Bubeck membantah permintaan untuk menghapus Alpöge dari makalah Euler-nya sendiri. Ia menjelaskan bahwa diskusi terkait bertujuan untuk melibatkan Buckmaster dalam menulis ulang bukti Navier–Stokes milik OpenAI, dan melibatkan karyawan perusahaan pesaing sebagai penulis atas hasil model internal OpenAI akan menimbulkan konflik kepentingan. Bubeck juga meminta maaf atas frasa terkait karier, menyatakan bahwa ungkapannya sangat tidak tepat, namun bukan ancaman.
Deskripsi konteks percakapan dan niat sebenarnya dari kedua pihak masih berbeda, dan informasi publik yang ada belum cukup untuk menilai versi mana yang lengkap dan akurat.
Setelah AI melakukan penelitian, akan semakin sulit untuk membuktikan siapa yang pertama kali memikirkannya.
Hasil matematika tradisional biasanya dapat dibangun menjadi garis waktu yang relatif jelas melalui draf paper, email, kuliah, dan preprint. Setelah AI ditambahkan, jejak penelitian tersebar di prompt, bobot model, pesan Agent, data pelatihan, repositori kode, dan catatan eksperimen internal perusahaan.
Seorang matematikawan mungkin mengajukan gagasan kunci, model tersebut memperluasnya menjadi bukti; model lain mungkin menyerap petunjuk serupa dari data pelatihan yang telah dianonimkan; tim peneliti kemudian mencari hasil lengkap melalui puluhan ribu Agent dan jutaan pesan. Makalah akhir dapat diverifikasi oleh Lean, tetapi Lean hanya dapat menjawab “apakah buktinya valid”, bukan “gagasan awalnya berasal dari mana”.
Insiden ini juga menunjukkan bahwa inferensi paralel skala besar sedang menjadi perangkat ilmiah baru. OpenAI tidak bergantung pada satu percakapan untuk mendapatkan jawaban, tetapi menginvestasikan jutaan dolar agar berbagai Agent menjelajahi banyak jalur kegagalan, lalu terus menyaring, mengumpulkan, dan mendistribusikan ulang sumber daya.

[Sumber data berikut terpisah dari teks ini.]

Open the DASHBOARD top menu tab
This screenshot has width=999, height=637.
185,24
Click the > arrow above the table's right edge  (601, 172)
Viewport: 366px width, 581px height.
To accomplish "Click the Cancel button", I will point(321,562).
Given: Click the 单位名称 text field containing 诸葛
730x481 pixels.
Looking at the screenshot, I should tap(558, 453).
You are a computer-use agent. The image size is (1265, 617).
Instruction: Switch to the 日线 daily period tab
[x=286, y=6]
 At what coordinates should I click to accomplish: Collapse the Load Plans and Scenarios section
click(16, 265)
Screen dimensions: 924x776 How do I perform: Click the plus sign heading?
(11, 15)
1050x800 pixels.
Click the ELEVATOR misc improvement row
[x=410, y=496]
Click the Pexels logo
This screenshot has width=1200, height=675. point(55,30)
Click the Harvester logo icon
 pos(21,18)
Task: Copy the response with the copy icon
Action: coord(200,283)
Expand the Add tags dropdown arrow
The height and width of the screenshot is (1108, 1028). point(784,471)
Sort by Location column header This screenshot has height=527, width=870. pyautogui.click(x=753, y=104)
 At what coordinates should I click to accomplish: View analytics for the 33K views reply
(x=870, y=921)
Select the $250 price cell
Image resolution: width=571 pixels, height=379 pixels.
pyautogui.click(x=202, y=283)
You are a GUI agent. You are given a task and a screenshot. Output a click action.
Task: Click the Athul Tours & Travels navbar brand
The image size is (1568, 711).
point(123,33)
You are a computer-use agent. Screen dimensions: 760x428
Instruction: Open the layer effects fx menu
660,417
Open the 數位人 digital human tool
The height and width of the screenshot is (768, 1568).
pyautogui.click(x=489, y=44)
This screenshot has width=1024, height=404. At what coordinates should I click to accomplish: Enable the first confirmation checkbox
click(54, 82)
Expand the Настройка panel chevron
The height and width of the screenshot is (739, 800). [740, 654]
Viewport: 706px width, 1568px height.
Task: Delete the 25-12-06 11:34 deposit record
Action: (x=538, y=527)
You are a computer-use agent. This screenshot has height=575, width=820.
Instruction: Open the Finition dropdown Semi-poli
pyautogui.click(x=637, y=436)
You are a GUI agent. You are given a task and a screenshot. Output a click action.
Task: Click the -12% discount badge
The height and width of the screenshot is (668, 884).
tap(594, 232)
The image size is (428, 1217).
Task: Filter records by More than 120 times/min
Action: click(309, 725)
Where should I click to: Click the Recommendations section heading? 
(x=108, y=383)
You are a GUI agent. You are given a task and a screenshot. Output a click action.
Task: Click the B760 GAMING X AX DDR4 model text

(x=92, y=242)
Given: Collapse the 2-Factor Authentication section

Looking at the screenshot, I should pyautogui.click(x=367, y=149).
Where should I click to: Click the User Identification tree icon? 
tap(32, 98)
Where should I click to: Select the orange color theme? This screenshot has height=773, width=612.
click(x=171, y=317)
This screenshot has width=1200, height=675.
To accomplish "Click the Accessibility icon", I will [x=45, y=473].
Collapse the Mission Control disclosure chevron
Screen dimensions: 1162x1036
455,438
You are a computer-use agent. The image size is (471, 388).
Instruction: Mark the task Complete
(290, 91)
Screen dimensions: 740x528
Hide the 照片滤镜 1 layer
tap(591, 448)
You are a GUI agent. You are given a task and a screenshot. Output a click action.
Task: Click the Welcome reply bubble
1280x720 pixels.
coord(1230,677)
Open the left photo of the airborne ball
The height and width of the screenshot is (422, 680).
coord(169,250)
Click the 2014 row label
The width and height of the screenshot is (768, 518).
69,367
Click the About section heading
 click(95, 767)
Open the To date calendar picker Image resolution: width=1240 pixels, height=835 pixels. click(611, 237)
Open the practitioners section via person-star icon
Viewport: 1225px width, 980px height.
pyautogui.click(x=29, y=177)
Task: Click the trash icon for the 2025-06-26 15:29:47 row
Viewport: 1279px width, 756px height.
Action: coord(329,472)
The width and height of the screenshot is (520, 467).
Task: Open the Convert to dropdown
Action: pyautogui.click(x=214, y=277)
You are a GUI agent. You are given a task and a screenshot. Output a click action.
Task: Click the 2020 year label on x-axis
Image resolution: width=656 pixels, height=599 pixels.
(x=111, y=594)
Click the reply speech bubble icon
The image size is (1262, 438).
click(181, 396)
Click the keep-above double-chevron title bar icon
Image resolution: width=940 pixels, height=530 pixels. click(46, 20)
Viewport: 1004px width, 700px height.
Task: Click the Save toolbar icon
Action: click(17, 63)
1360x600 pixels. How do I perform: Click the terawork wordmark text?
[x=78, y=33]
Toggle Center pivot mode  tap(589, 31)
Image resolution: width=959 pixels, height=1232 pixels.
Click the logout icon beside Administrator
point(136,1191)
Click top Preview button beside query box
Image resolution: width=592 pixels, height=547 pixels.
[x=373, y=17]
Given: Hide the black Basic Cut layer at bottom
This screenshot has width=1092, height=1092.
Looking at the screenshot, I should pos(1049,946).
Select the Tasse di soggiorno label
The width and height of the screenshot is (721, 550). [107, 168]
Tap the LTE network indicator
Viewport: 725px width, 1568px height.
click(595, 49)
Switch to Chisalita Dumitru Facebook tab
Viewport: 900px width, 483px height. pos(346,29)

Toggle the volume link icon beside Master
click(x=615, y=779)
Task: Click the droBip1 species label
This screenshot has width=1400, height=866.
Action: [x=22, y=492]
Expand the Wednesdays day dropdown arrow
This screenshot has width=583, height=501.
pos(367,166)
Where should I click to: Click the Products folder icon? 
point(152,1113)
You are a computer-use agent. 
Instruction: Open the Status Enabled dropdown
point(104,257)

Artinya lebih mirip sebuah lembaga penelitian virtual yang didorong oleh model bahasa, daripada seorang matematikawan AI yang tiba-tiba mendapat ilham.
Jika terbukti bertahan terhadap tinjauan, ini akan menjadi salah satu pencapaian matematis paling penting yang pernah diselesaikan dengan bantuan AI, serta menandakan bahwa model mutakhir telah melangkah dari mengorganisir literatur dan memformalkan bukti yang sudah ada, menuju menyelesaikan penelitian orisinal yang belum selesai oleh manusia.
Namun, masalah yang ditimbulkan oleh terobosan ini sama besarnya: ketika proses penelitian bergantung pada model tertutup, data pelatihan yang tidak dapat diperiksa, dan skala komputasi yang tidak terjangkau oleh akademisi biasa, sistem saat ini belum memiliki jawaban yang matang mengenai bagaimana pihak luar dapat mereproduksi hasil, melindungi karya yang belum dipublikasikan, dan memberikan kredit akademik.